**** Dataset excerpts

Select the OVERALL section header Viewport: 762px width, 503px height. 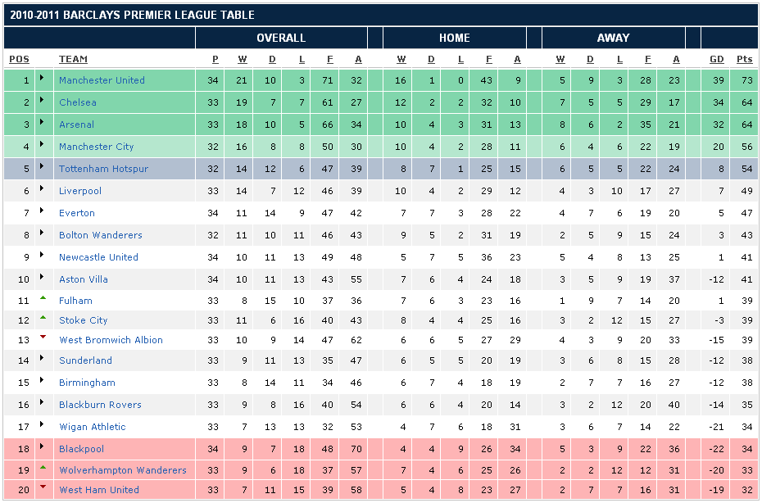pos(281,38)
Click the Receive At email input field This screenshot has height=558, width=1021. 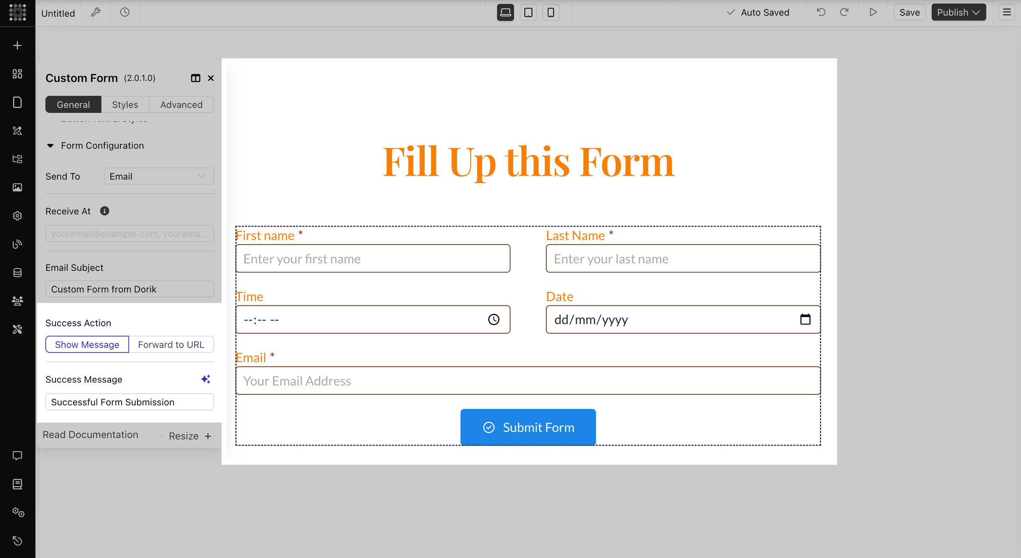(129, 234)
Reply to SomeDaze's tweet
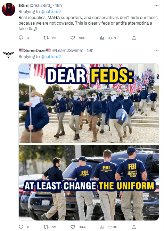 (x=21, y=227)
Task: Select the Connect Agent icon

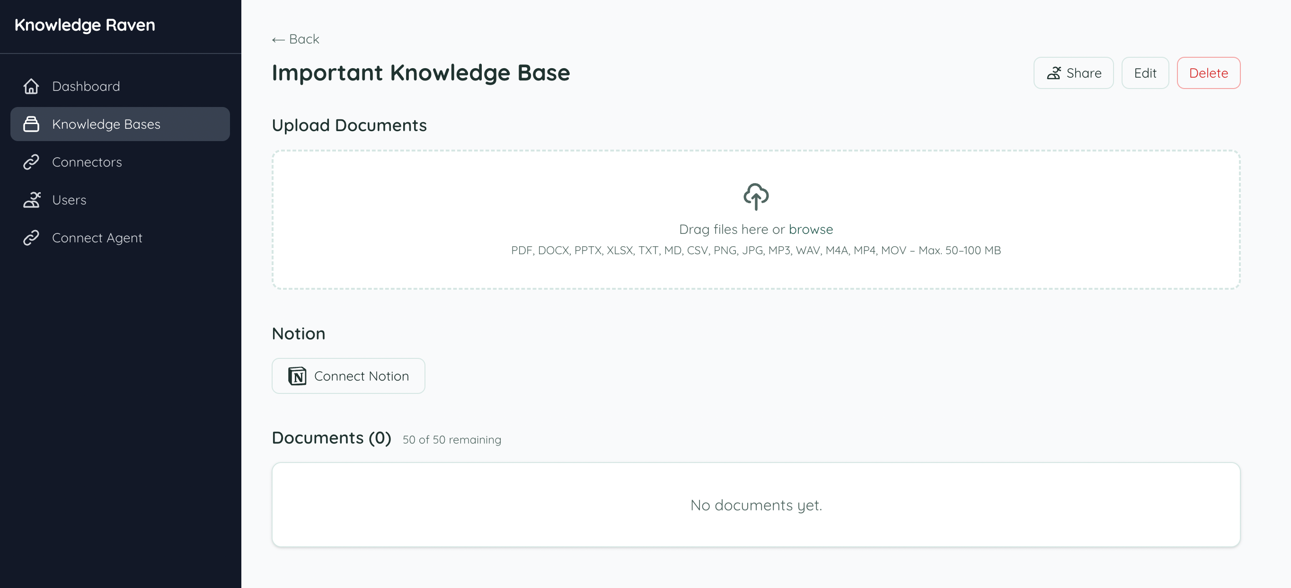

********

Reproduce word for word the listing lines from the one containing "Reply to SomeDaze's tweet" through the end of the listing, both ends included, and leave the pictures out.

Reply to SomeDaze's tweet
 (x=21, y=227)
Task: Select the Connect Agent icon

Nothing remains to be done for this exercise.